> _RECORDS SUPPLIED_
***
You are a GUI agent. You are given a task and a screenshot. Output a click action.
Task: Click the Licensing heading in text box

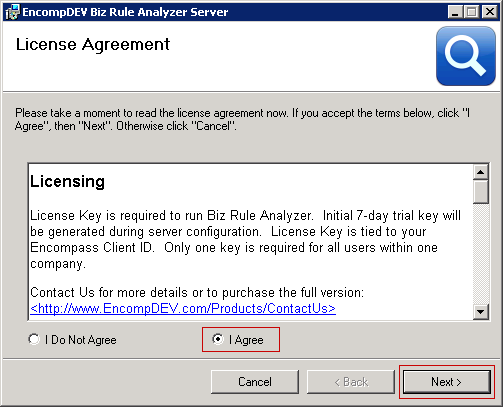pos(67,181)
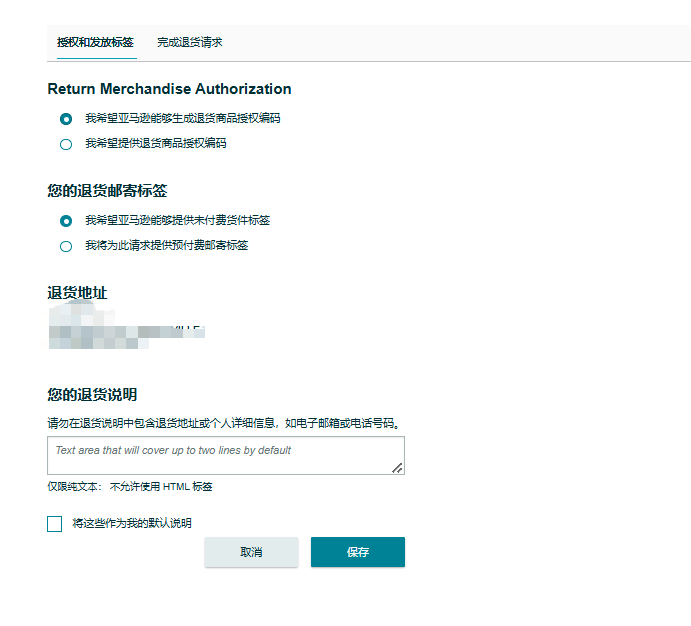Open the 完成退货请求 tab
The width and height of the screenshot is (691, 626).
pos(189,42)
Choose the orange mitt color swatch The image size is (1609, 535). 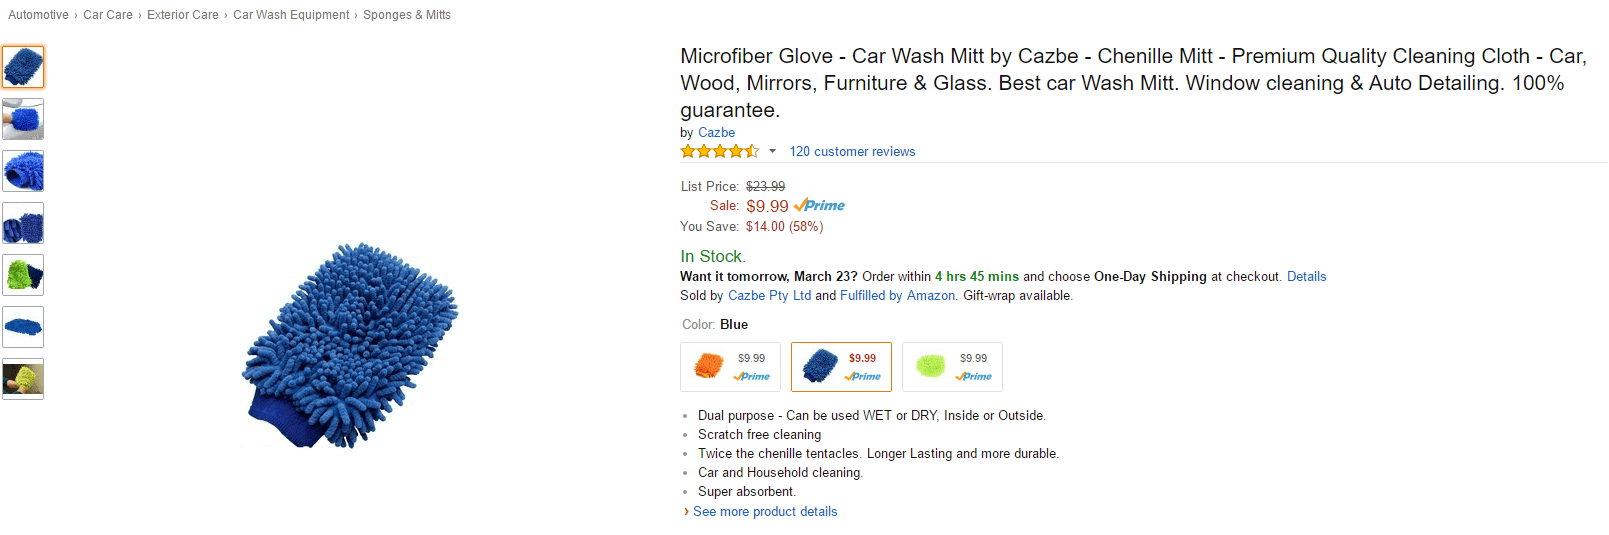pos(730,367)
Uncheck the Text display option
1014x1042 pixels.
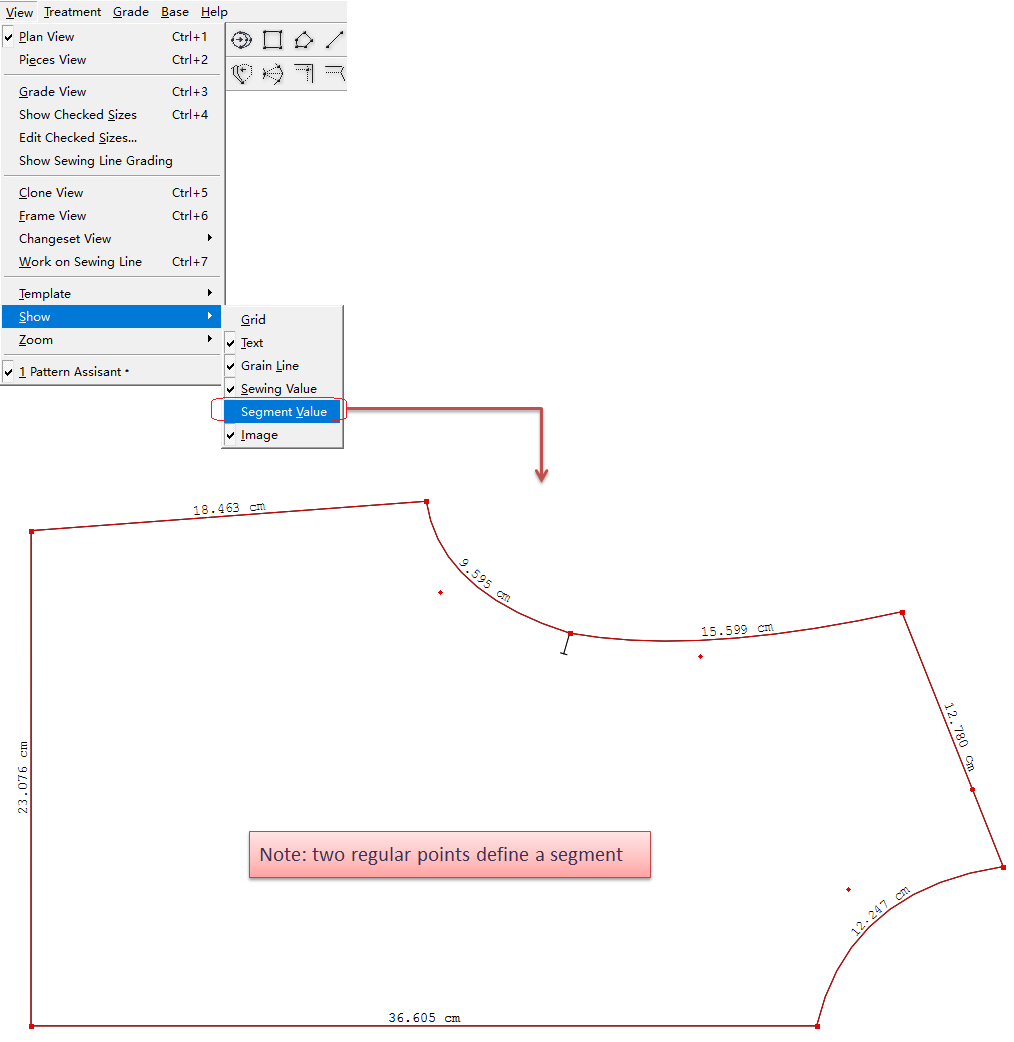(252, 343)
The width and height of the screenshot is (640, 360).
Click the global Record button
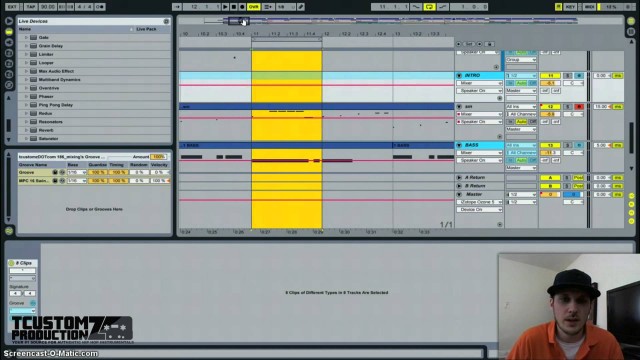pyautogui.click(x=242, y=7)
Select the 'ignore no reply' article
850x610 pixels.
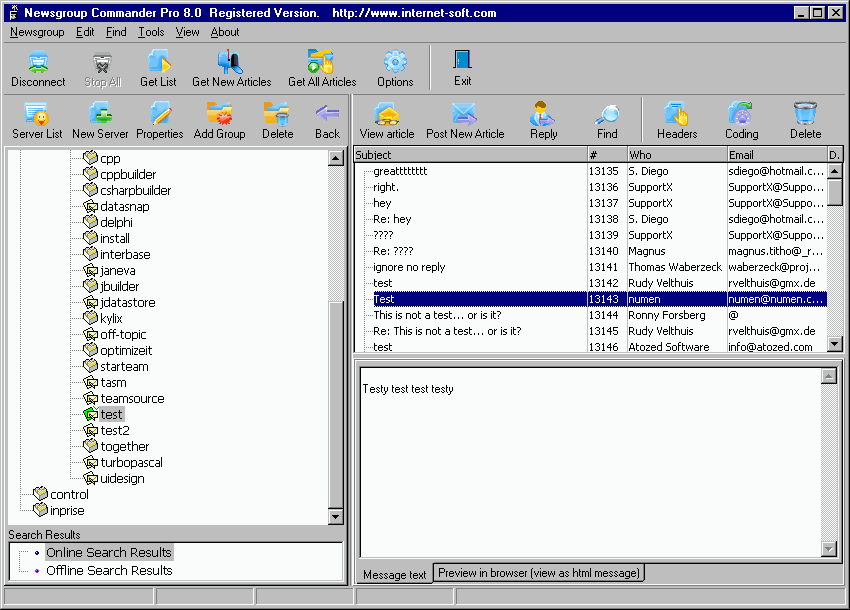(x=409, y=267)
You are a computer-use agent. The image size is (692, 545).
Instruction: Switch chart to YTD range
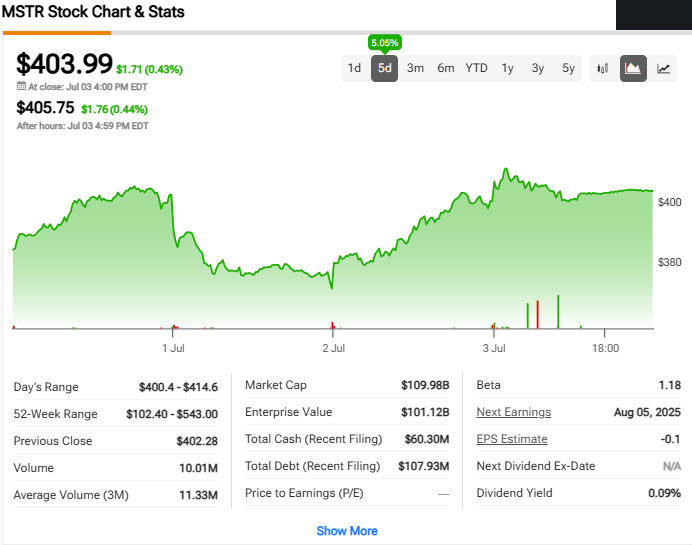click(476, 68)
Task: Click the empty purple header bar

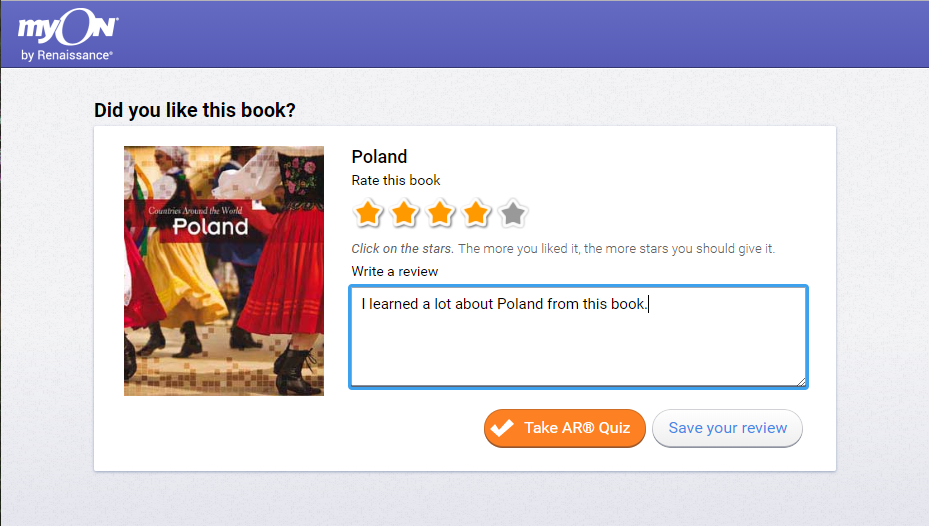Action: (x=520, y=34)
***
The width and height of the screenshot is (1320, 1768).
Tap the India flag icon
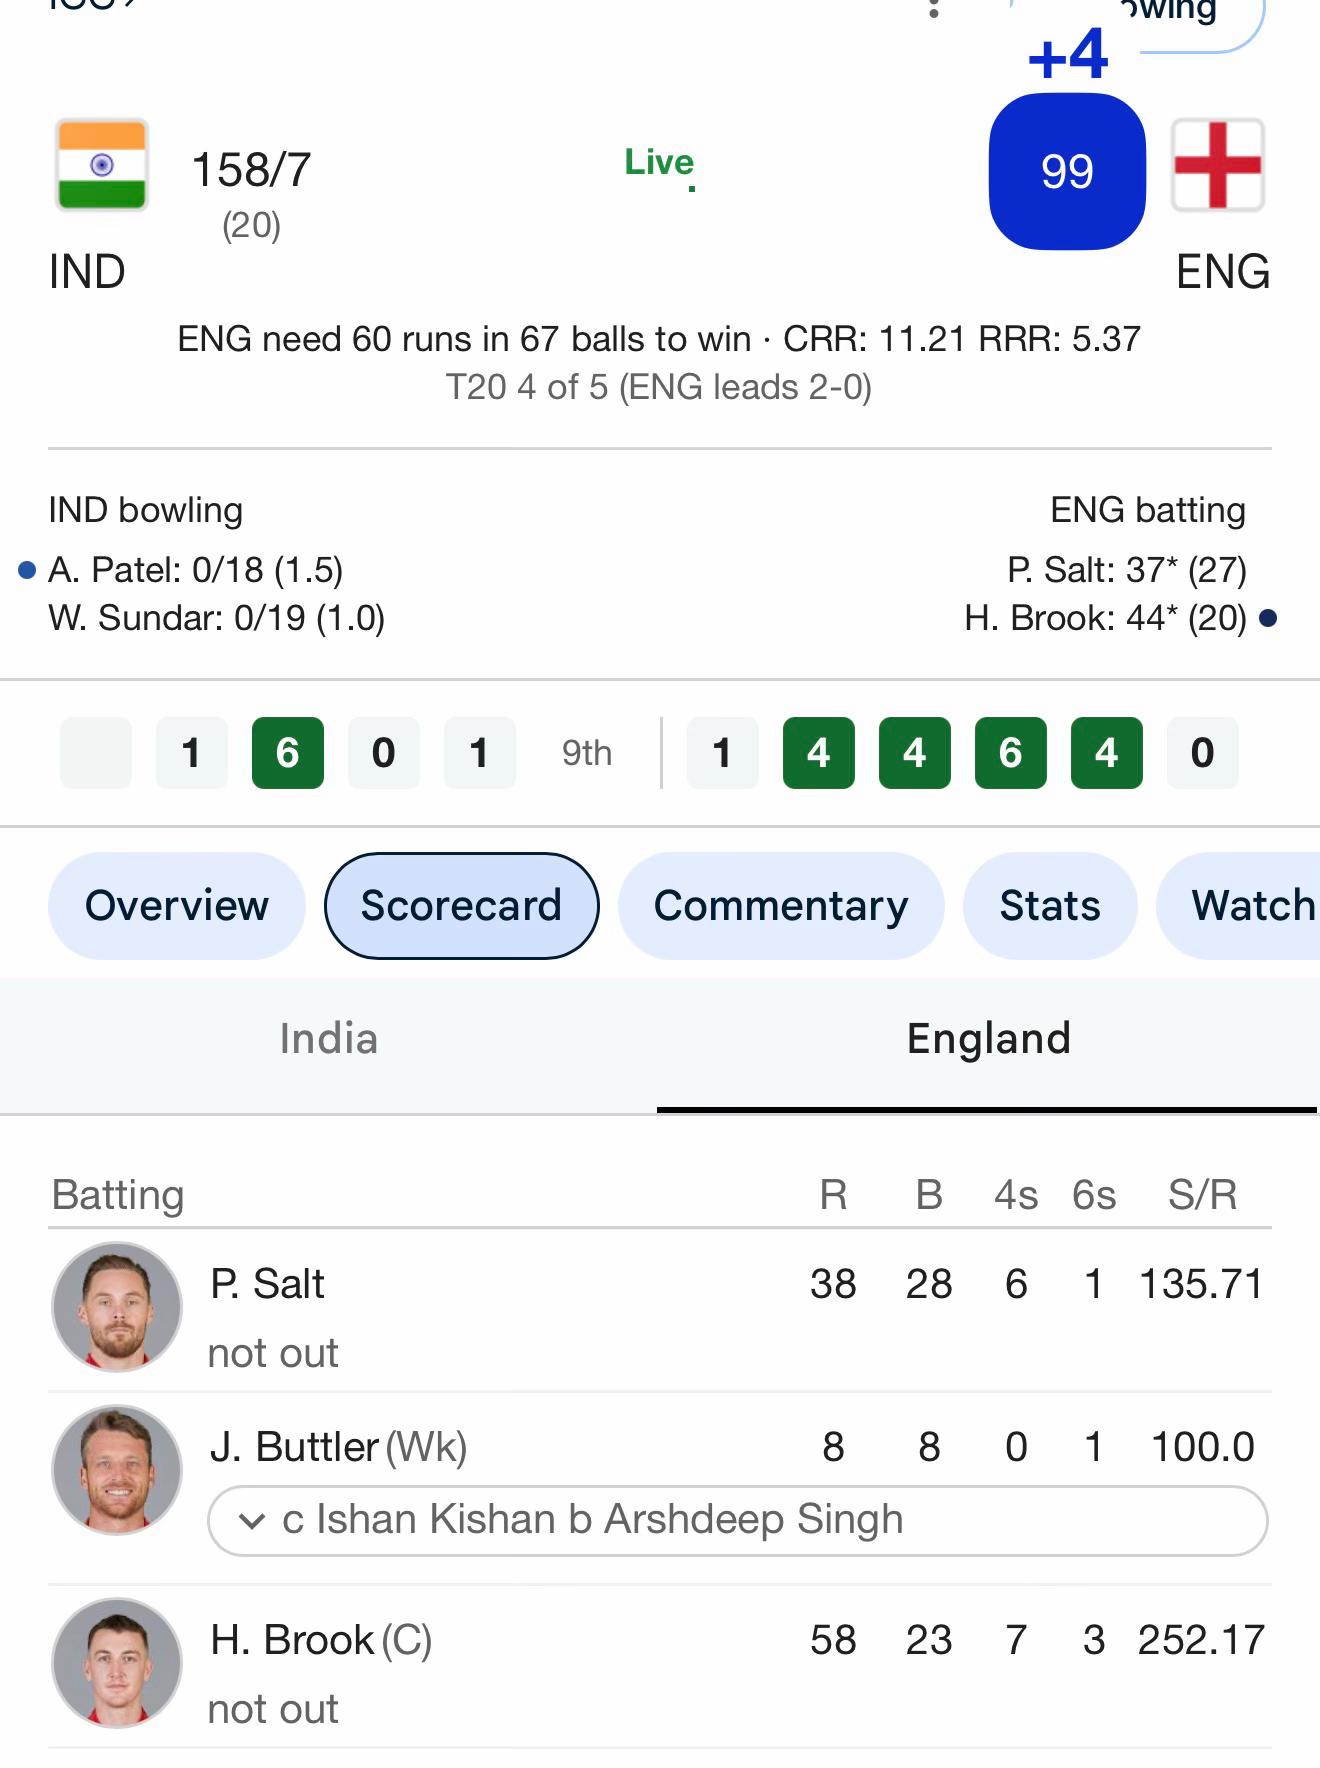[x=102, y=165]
***
Note each line of the entries that has "agent" in it, and copy those lines.

You are a GUI agent. You are given a task and a screenshot. Output a click action.
You are a computer-use agent. The image size is (692, 545).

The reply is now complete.